I take his hand in mine and smile at him. “I’ve loved you for years, and you know it.”
“And I treasure the special closeness we’ve always shared.” With a graceful move, he raises my hand to his lips. “As I tried to tell you last summer, though, I don’t want to be your brother anymore. Your friendship is dear to me, but I want more. I’ve played it cool until I thought you were ready, but now … since things have changed …”
With a puzzled frown, I ask, “What things?”
“That’s the other thing I wanted to talk to you about, the gossip going around. Everyone is saying that your Yankee sea captain is back on Magnolia Street.”
I stare at him in shock. “Lex has left the marina and moved to Elinor’s?”
Rye shrugs nonchalantly, releasing my hand as he reaches for his glass. “So I hear. You mean you didn’t know?”
I swallow hard, too stunned to speak. “I—I didn’t. I mean, I knew she’d asked him to, but the last time he and I talked, they were still discussing a reconciliation. Nothing had been decided.” The shock and dismay I feel that Lex didn’t even bother to tell me catches me off-guard. Then it hits me what Rye said, and I turn my head to look at him, aghast. “You think this changes things between us? You and me? But … how?”
Again he shrugs. “When you blew off my proposal last summer, I thought it might be because of Lex.”
“That’s ridiculous!” I say sharply, and Rye studies me with a knowing smile.
“Methinks the lady protests too much,” he says.
“Nonsense. I’ve told you all along that Lex and I were just good friends, but you chose not to believe me.
I thought you were just pretending to be jealous of him. I had no idea you thought I cared for him in that way.”
He stares at me in wonder. “Then we’ve been at cross purposes. Guess I should’ve had this conversation with you long before now, but I was afraid to. I had to hold on to hope, and I couldn’t bear not to have at least a slender thread.”
“And what hope was that?” I ask, even though I know the answer.
“Well, I hoped you’d see that you and I were meant to be together. And one day you might feel the same way about me that I feel about you. You’ve spent your life taking care of everybody else. I’d like to spend the rest of mine taking care of you.”
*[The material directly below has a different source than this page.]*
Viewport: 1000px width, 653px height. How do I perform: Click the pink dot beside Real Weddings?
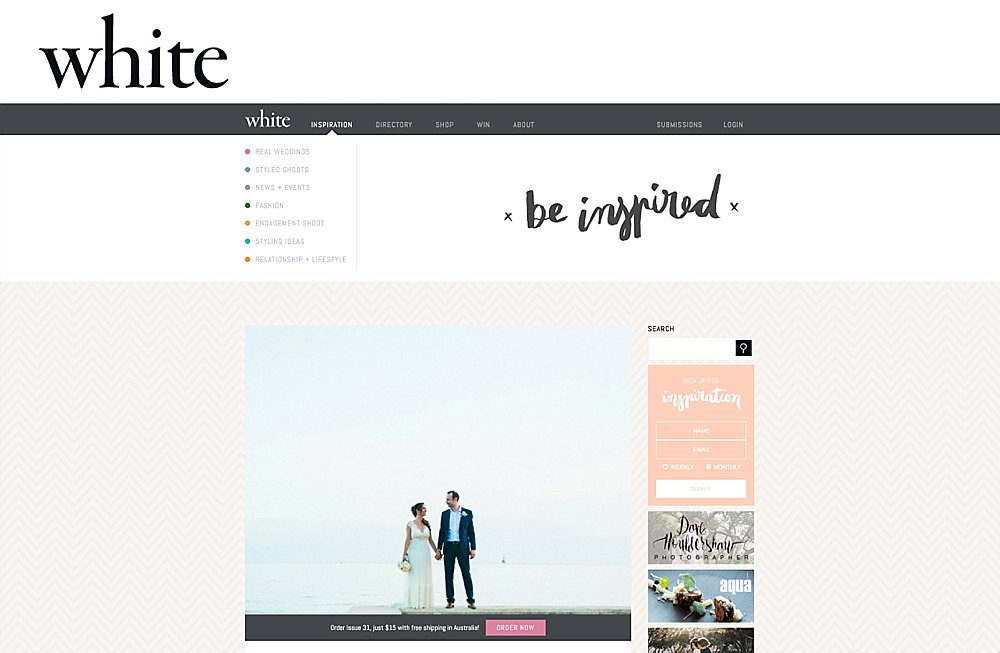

“Oh, Rye.” I scoot my chair closer to his and put my arms around him, my head on his shoulder. “You’re such a fine man, and you’re so good to me. But you have to know—what you’re asking of me? I’m not sure I can love anyone like that again.”
“I know that, sweetheart,” he says into my hair. “I was there the day we found Mack, and I’ll never forget your face, never. As long as I live, it will haunt me. But even on that awful day, I wanted to take care of you, more than anything. Now that Mack’s gone, I’ve come to the conclusion that you and I were meant to be.”
“You deserve someone who’ll love you the way you want and need to be loved. Anything less wouldn’t be fair to you—”
He puts a finger over my lips to silence me. “Shhh.” When I raise my head to his, he kisses me, then whispers, “Stay with me tonight, Clare.”
Even though the combination of his kiss and the brandy has left me feeling more responsive than I’ve been in a long time, I force myself to pull away, pressing my face into his neck until I can catch my breath. When I raise my head, I say in a hoarse voice, “I can’t tonight. I need to sort some things out first. When—or if—I stay with you, I’d want it to be for good.”
“Mmm. I like that you said ‘when’ before ‘if.’”
“You’ve been my buddy for so long that it’s difficult to put you in another context. I guess I need some time to readjust my thinking. After having so much of your champagne and cognac, I’m feeling so woozy that I don’t trust myself.”